----- Extrait à lire -----

Marx a établi ses schémas pour illustrer l'accumulation, en partant de l'hypothèse d'un rapport constant entre le capital variable et le capital constant, et d'un taux de plus-value fixe, même si le capital continue à s'accroître. Je montre dans mon livre que c'est cette hypothèse contraire à la réalité qui dans les schémas permet à l'accumulation de se poursuivre sans difficulté. Si l'on tenait compte du progrès technique, c'est-à-dire de la transformation de la composition organique du capital et de la croissance du taux de plus-value - écrivais-je - on éprouverait des difficultés insurmontables à exposer l'accumulation dans le cadre des schémas de Marx ; on verrait alors que le processus de l'accumulation ne peut se poursuivre dans les limites strictes des relations internes d'une industrie purement capitaliste.

Otto Bauer, à la différence de Marx, tient compte dans ses tableaux du progrès technique puisqu'il fait augmenter chaque année le capital constant deux fois plus vite que le capital variable. En outre, dans la suite de son exposé il attribue au progrès technique le rôle décisif dans le cycle des conjonctures. Mais nous constatons par ailleurs que Bauer, dans le même passage, suppose « pour simplifier son étude » un taux de plus-value fixe et invariable ! (Loc. cit., p. 835). L'analyse scientifique a certes le droit, pour simplifier son objet, de faire abstraction des conditions de la réalité ou d'en varier les combinaisons selon le but qu'elle se propose. Le mathématicien a le droit de réduire son équation ou de l'augmenter. Le physicien qui veut expliquer les vitesses relatives de la chute des corps peut faire des expériences dans le vide. L'économiste à son tour peut éliminer certaines conditions réelles de la vie économique pour les besoins de l'analyse. Dans tout le premier livre du Capital, Marx part de l'hypothèse ; que toutes les marchandises sont vendues à leur valeur; et : que les salaires correspondent à la valeur entière de la force de travail, hypothèse démentie à chaque instant par la réalité. Marx use de cette fiction pour montrer que l'exploitation capitaliste a lieu même dans les conditions les plus favorables aux ouvriers. C'est pourquoi son analyse ne perd rien de sa valeur scientifique, au contraire, grâce à cette hypothèse, il nous donne un moyen sûr d'estimer avec précision la pratique quotidienne et ses déviations.

----- Données extraites -----

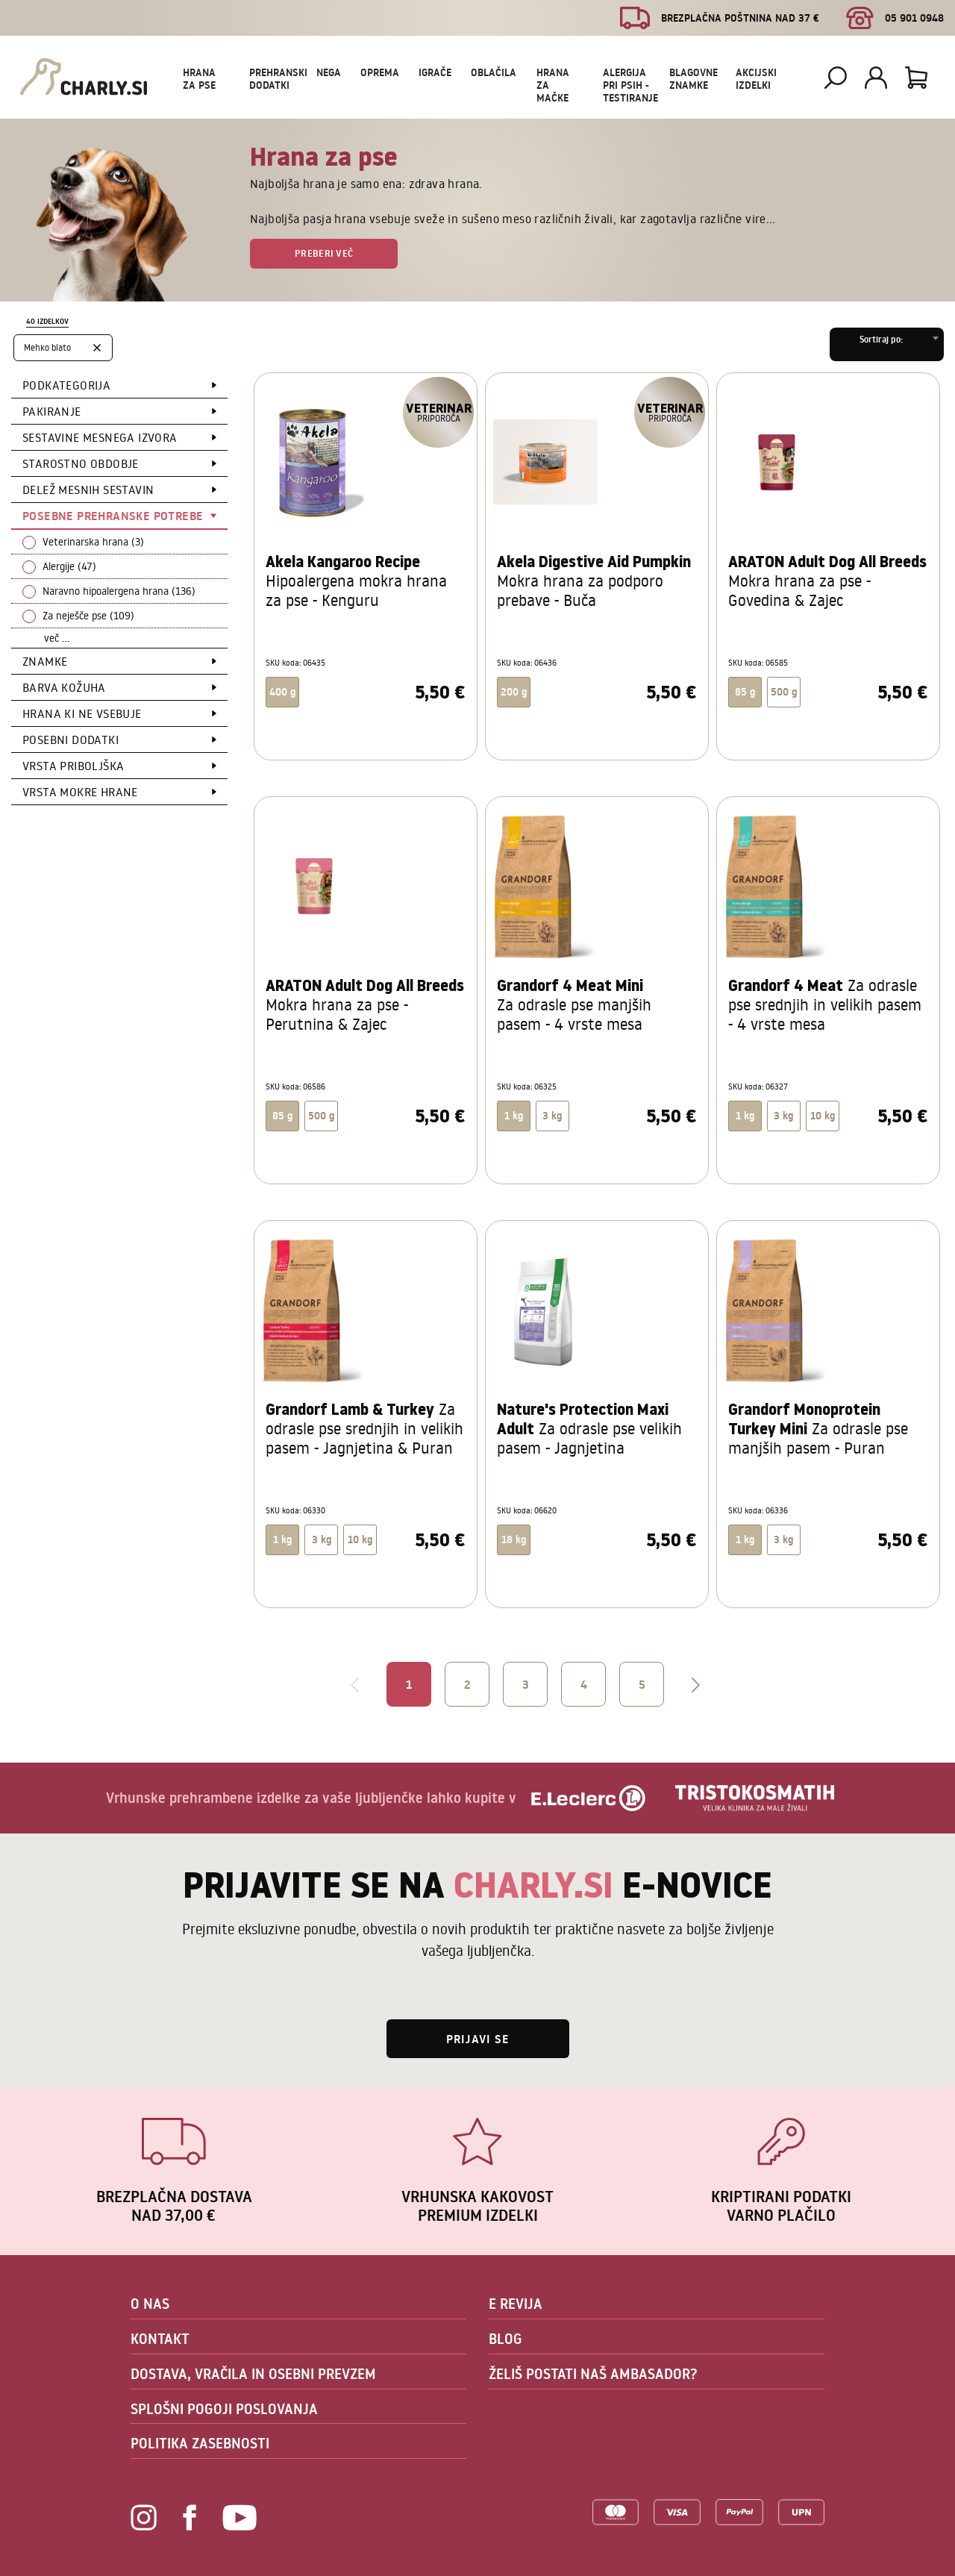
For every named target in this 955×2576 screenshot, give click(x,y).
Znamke (44, 661)
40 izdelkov (47, 321)
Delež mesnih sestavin (88, 489)
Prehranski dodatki (278, 79)
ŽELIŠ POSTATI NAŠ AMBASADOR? (593, 2373)
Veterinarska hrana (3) (93, 541)
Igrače (435, 72)
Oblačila (493, 72)
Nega (328, 72)
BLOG (505, 2338)
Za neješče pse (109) (88, 615)
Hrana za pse (199, 79)
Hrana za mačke (552, 85)
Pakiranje (51, 411)
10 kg (822, 1115)
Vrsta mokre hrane (80, 791)
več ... (56, 638)
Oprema (379, 72)
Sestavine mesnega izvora (100, 437)
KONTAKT (160, 2338)
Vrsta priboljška (73, 765)
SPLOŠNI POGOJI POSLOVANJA (224, 2409)
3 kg (552, 1115)
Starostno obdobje (80, 463)
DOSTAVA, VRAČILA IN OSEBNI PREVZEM (253, 2373)
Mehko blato (47, 347)
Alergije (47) (69, 566)
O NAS (150, 2303)
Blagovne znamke (693, 79)
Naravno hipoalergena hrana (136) (119, 591)
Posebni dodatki (70, 739)
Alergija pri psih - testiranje (630, 85)
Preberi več (324, 253)
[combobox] (887, 344)
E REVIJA (515, 2303)
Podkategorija (66, 385)
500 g (784, 691)
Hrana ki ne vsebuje (82, 713)
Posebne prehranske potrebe (112, 515)
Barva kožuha (64, 687)
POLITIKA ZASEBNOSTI (200, 2443)
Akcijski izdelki (756, 79)
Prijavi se (478, 2039)
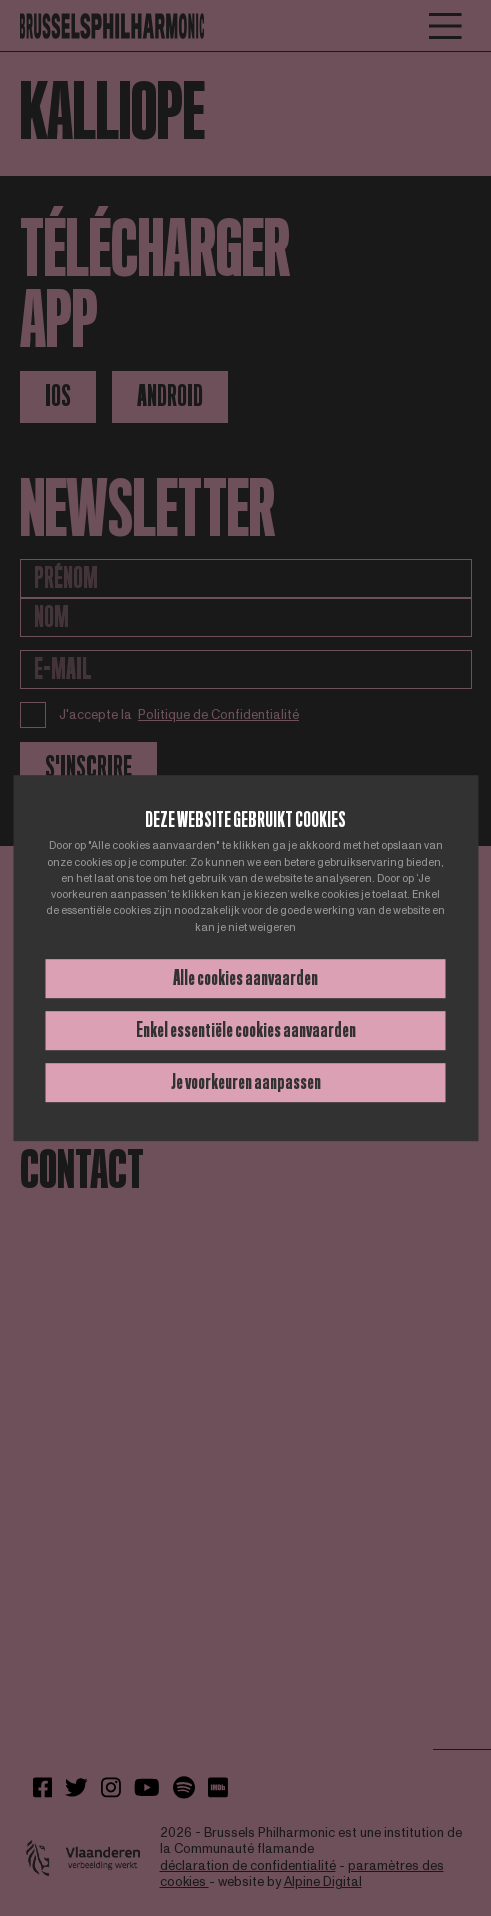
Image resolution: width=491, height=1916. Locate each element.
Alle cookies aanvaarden (245, 978)
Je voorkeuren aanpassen (246, 1082)
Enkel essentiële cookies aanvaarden (246, 1030)
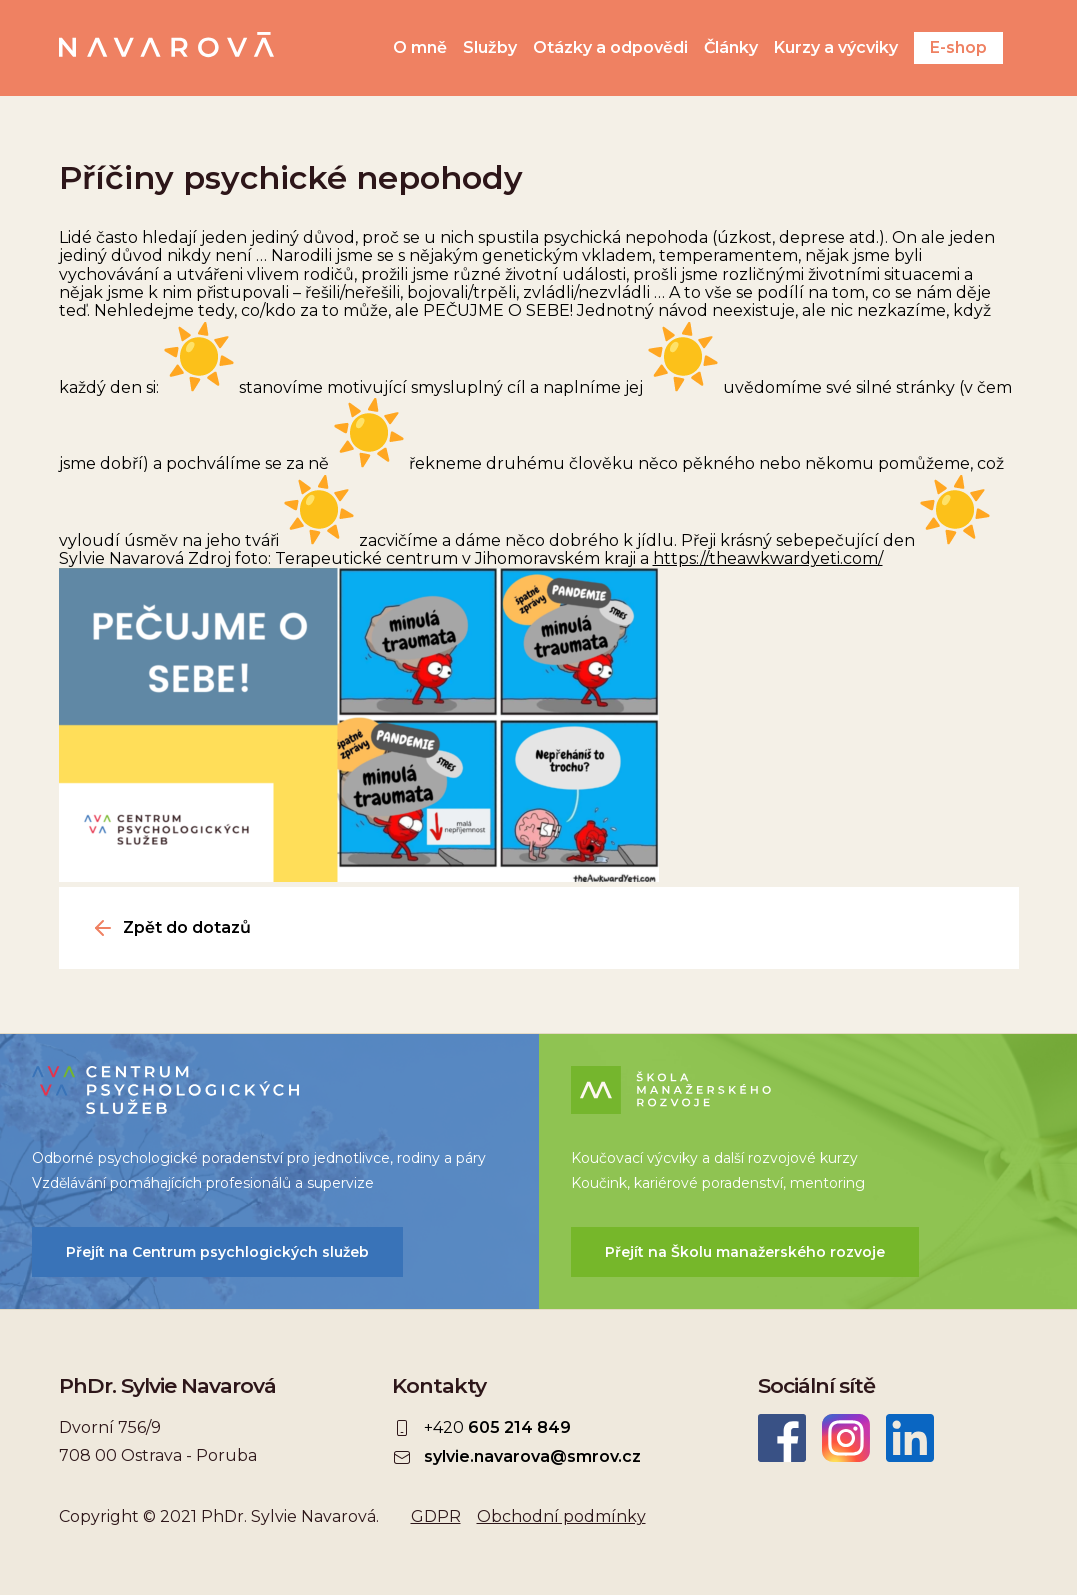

-----

* [Exercice posé]:
Dans l'extrait sur les schémas d'accumulation de Marx, à quel rythme Otto Bauer fait-il augmenter chaque année le capital constant dans ses tableaux ? La liste n'a aucun rôle à jouer ici.

* [Problème résolu]:
Deux fois plus vite que le capital variable.